Kalp krizi, kalbin bir kısmına giden kan akışının aniden kesilmesiyle ortaya çıkan kritik bir sağlık sorunu. Ancak, bu tehlikenin günün belirli saatlerinde daha fazla arttığı görülüyor.
American Journal of Hypertension’da yayımlanan bir araştırma, sabah saat 6 ile öğle arasında kalp krizi geçirme olasılığının diğer zaman dilimlerine göre %40 daha fazla olduğunu ortaya koydu.
Uyanma anlarında vücutta doğal olarak salgılanan bazı hormonların düzeyi, kalp sağlığını doğrudan etkileyebiliyor. Özellikle sabah saatlerinde adrenalin, noradrenalin ve kortizol gibi stres hormonlarının seviyeleri yükseliyor. Bu hormonlar, kalp atış hızını artırarak kan damarlarını daraltıyor ve bu durum kalbin üzerindeki baskıyı artırarak oksijen iletimini azaltabiliyor.
Ayrıca, sabah saatlerinde vücutta bulunan PAI-1 (Plazminojen Aktivatör İnhibitörü-1) proteininin seviyesi de en yüksek düzeylere ulaşıyor. Bu protein, kan pıhtılarını parçalayan enzimlerin etkisini azaltıyor. Böylece, kan sabah saatlerinde daha “yapışkan” hale geliyor ve pıhtı oluşumu riski artıyor. Bu da kalp krizi riskini tetikleyebiliyor.
Gece boyunca sıvı alımının durması nedeniyle vücut doğal olarak susuz kalıyor. Bu durum, kanın yoğunluğunu artırarak dolaşım sistemini zorlaştırabiliyor.

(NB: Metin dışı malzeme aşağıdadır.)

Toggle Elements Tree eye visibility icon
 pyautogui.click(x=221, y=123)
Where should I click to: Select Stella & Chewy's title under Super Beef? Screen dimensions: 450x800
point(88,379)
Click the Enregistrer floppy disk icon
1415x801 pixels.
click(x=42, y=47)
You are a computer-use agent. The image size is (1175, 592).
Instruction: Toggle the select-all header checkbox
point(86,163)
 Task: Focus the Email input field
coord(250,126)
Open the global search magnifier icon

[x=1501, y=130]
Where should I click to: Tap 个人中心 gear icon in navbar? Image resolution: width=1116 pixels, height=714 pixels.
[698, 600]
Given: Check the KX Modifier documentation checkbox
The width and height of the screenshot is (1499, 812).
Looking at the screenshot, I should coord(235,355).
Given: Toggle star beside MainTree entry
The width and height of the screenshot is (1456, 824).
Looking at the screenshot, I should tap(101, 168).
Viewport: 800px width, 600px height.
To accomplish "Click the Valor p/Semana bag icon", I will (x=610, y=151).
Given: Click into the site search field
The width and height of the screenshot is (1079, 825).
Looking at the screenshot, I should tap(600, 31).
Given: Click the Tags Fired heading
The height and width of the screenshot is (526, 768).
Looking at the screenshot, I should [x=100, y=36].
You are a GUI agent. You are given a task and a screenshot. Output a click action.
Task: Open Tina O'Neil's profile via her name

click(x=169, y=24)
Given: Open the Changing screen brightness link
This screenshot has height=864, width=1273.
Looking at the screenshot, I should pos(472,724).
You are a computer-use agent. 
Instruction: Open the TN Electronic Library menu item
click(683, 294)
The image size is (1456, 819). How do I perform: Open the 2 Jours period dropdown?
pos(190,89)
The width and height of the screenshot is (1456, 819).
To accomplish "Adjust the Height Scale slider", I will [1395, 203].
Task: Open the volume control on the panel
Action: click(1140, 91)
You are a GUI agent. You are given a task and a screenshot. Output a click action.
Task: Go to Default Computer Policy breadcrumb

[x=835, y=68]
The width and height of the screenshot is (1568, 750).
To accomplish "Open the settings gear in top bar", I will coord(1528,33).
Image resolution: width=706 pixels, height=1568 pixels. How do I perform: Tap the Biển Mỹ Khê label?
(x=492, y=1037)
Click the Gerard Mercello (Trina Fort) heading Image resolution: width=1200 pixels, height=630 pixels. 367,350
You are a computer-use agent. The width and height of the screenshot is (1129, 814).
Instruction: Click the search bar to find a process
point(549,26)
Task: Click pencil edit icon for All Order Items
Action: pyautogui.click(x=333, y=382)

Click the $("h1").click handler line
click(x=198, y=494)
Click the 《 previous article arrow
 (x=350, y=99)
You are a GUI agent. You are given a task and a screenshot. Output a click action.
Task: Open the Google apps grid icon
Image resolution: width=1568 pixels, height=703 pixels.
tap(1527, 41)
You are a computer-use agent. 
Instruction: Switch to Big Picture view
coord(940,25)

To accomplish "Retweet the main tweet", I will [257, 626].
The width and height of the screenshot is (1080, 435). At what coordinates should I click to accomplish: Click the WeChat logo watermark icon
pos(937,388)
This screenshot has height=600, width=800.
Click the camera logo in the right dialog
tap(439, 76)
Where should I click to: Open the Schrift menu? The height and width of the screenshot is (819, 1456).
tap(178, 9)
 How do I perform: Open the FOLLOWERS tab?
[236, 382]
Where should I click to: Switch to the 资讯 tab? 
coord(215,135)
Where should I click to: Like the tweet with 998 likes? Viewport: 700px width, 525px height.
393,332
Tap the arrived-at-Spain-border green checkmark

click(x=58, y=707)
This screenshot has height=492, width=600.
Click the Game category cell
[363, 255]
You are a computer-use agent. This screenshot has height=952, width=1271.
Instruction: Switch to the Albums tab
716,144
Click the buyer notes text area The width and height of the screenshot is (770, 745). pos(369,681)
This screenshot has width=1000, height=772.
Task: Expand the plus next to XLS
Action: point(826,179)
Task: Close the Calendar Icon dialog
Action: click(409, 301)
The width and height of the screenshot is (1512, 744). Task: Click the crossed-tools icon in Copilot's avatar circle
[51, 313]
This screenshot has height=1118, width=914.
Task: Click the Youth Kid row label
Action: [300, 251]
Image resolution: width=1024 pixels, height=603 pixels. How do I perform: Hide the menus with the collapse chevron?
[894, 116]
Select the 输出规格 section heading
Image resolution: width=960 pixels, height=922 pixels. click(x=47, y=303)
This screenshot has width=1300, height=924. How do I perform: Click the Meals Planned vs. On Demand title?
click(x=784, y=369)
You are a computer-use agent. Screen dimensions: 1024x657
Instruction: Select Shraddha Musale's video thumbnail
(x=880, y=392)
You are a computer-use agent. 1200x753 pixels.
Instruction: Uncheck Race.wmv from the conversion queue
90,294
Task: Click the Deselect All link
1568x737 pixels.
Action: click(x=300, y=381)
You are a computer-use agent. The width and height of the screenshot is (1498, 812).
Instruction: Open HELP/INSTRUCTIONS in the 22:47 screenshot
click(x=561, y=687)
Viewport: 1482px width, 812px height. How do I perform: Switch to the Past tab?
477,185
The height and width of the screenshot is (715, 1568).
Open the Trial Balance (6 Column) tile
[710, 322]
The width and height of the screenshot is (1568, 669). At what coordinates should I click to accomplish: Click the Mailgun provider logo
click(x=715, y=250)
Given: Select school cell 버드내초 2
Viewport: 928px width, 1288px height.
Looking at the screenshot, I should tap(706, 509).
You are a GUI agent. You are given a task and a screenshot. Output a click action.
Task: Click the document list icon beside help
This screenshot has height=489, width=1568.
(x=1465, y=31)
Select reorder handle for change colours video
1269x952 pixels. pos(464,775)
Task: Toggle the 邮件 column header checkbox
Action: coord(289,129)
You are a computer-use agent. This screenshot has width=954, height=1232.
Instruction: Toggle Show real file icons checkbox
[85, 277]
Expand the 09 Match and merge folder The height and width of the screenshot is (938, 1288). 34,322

European Journal of Nutrition’da yer alan bir çalışmaya göre, genç ve sağlıklı bireylerde bile hafif düzeydeki susuzluk, kardiyovasküler hastalık riskini artırabiliyor.
Uzmanlar, sabah saatlerinde kalp krizi riskini azaltmak için şu önerilere dikkat edilmesi gerektiğini vurguluyor:
Güne başlamadan önce yeterli miktarda su içmeye özen gösterin.
Ani fiziksel aktivitelerden kaçınarak güne yavaş bir tempoyla başlayın.
Uyanmanın ardından ilk saatlerde stresi en aza indirmeye çalışın.